Toronto, July 30 (Inditop.com) Taking protectionism and nationalism to absurd levels, the Canadian media has now joined opposition parties to pressure the government to stop sale of Nortel assets to Ericsson. The Swedish telecom major acquired Toronto-based Nortel’s wireless business for $1.3 billion at a court-supervised auction in New York Friday.

The 127-year-old telecom equipment maker Nortel is selling its businesses to pay its creditors after posting losses of $5 billion last year.

However, opposition parties want to the government annul the sale to keep Nortel’s next-generation wireless technology in Canadian hands.

The Toronto Star, the biggest daily newspaper, also threw its weight behind the campaign Wednesday to stop Nortel’s sale to the Swedish company. The most left-wing newspaper in North America said: “The government should not hesitate to intervene again to keep Nortel’s assets in Canadian hands.”

In an editorial titled ‘Nortel’s priceless assets’, the newspaper said: “Yes, the Swedes and Finns and Germans and Americans – all of whom want pieces of Nortel – would squawk.
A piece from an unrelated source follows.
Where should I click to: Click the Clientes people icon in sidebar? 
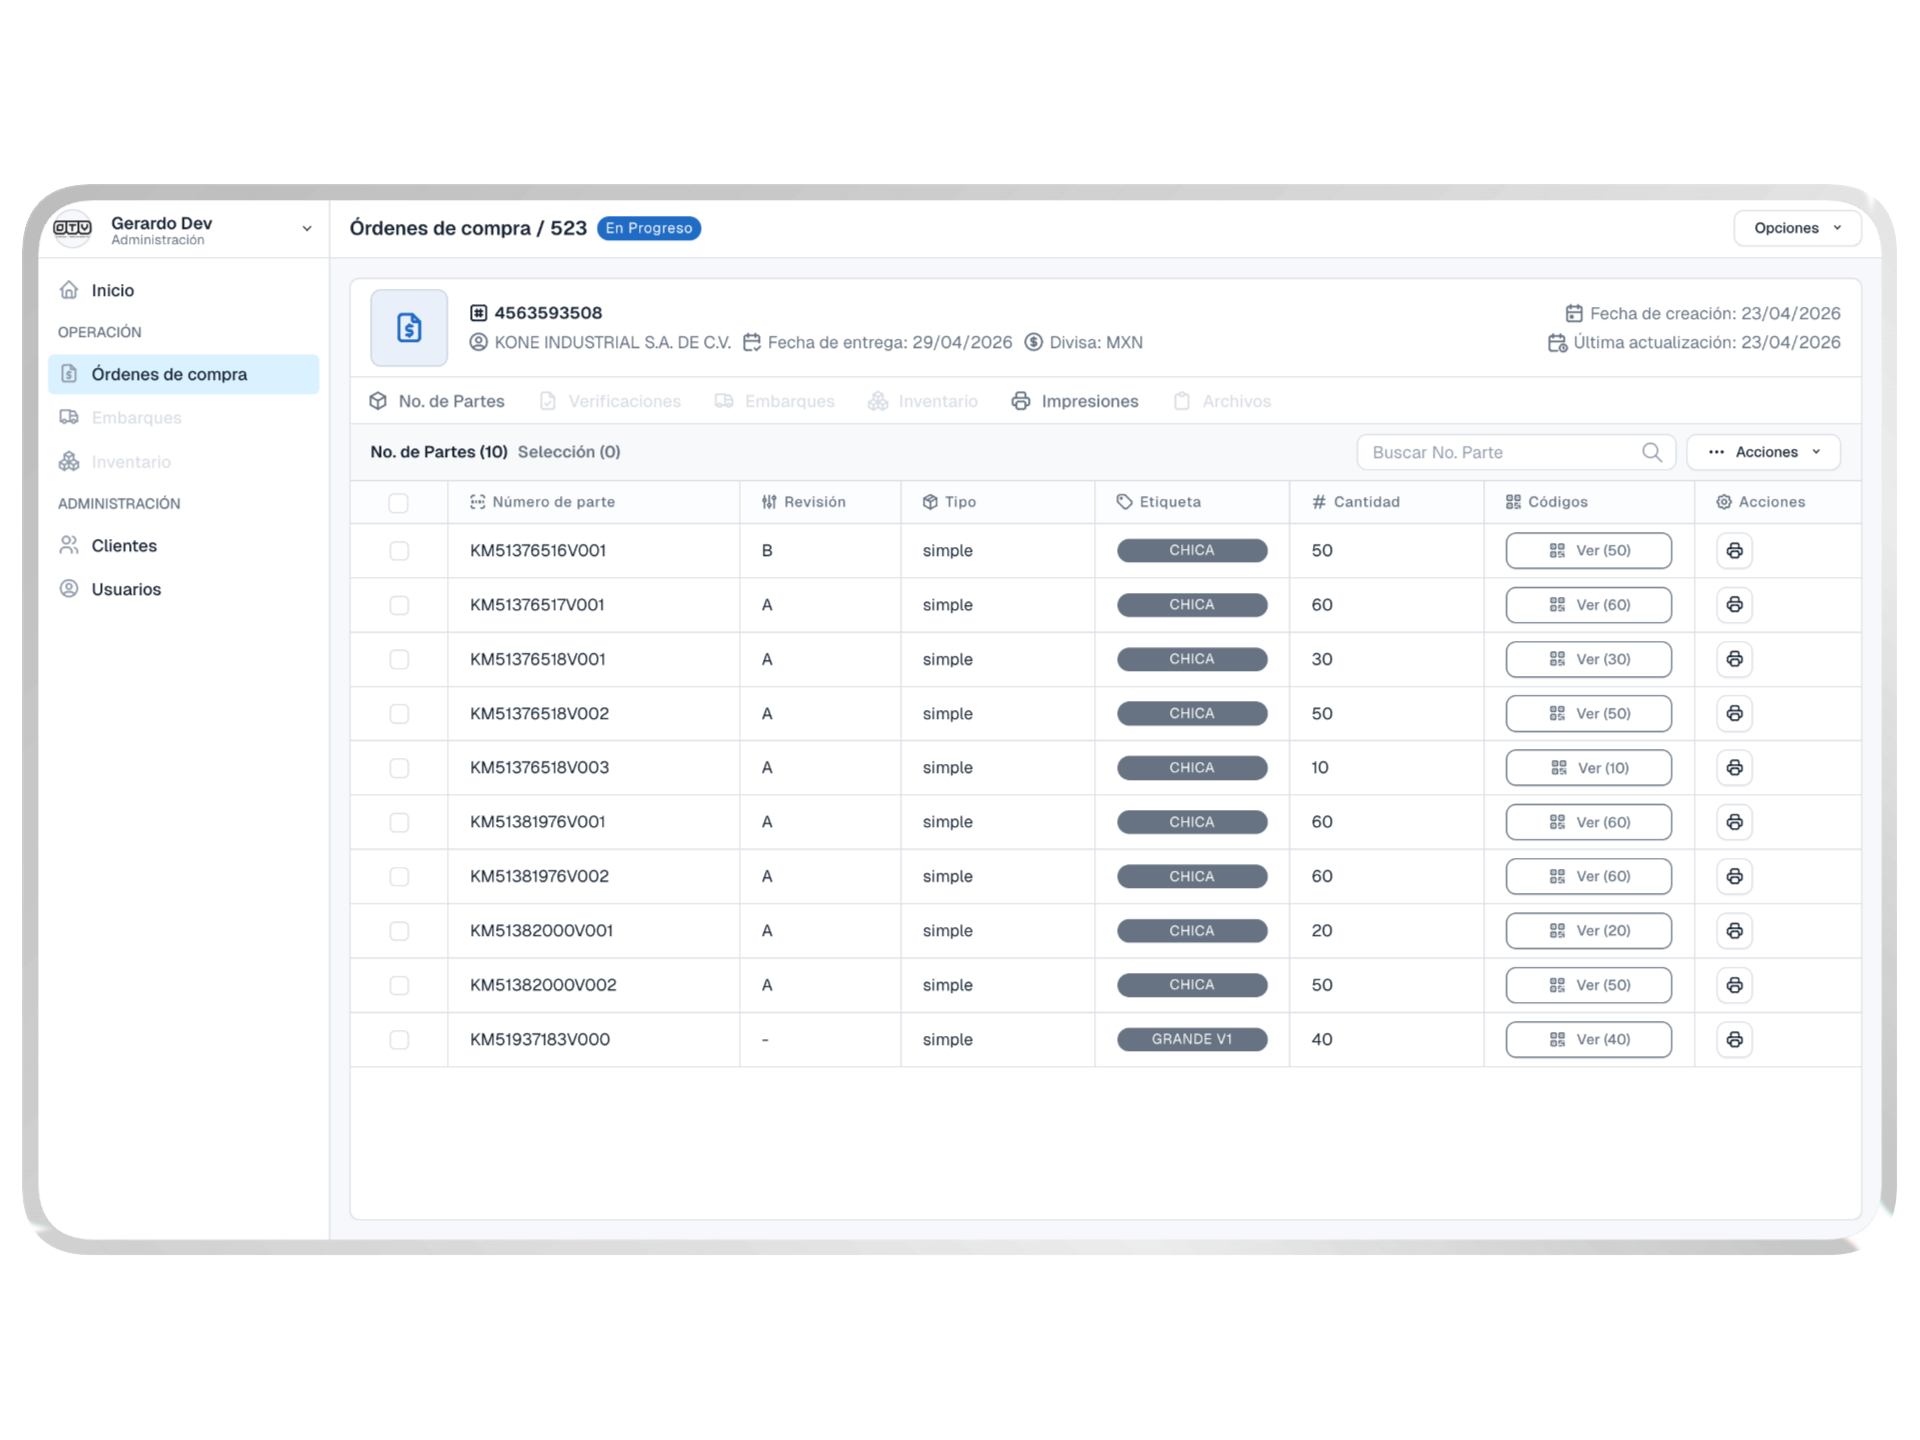(69, 545)
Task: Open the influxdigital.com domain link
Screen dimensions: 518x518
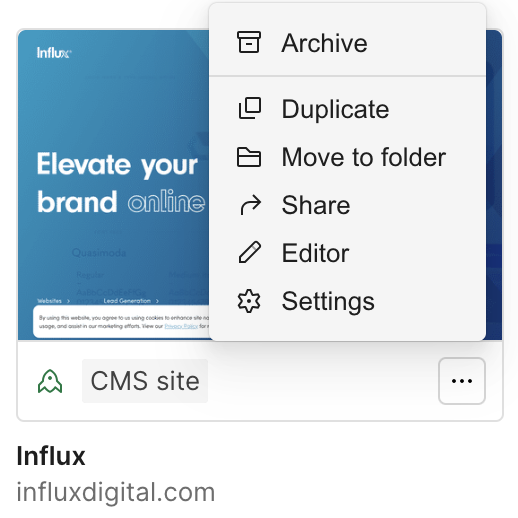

But does anyone believe for a moment that, if the roles were reversed, any of them would hesitate to intervene?”

The newspaper, which also advocates freedom for Al-Jazeera to operate from Canadian soil, said that despite courts in Canada and the US approving the Nortel sale Tuesday, the government should use the Investment Canada Act to stop the deal.

Nationalism entered the Nortel sale last week after the BlackBerry maker Research In Motion (RIM) was shut out of the bidding process for refusing to sign non-disclosure agreements with Nortel.

BlackBerry co-CEO Jim Balsillie turned it into a nationalist issue, saying that the sale of Nortel’s the next-generation wireless technolgy – called Long Term Evolution or LTE – to foreigners was not in the national interest.

Praising him, the Toronto Star said, “Give Jim Balsillie credit. The BlackBerry billionaire has certainly caught the attention of the politicians.”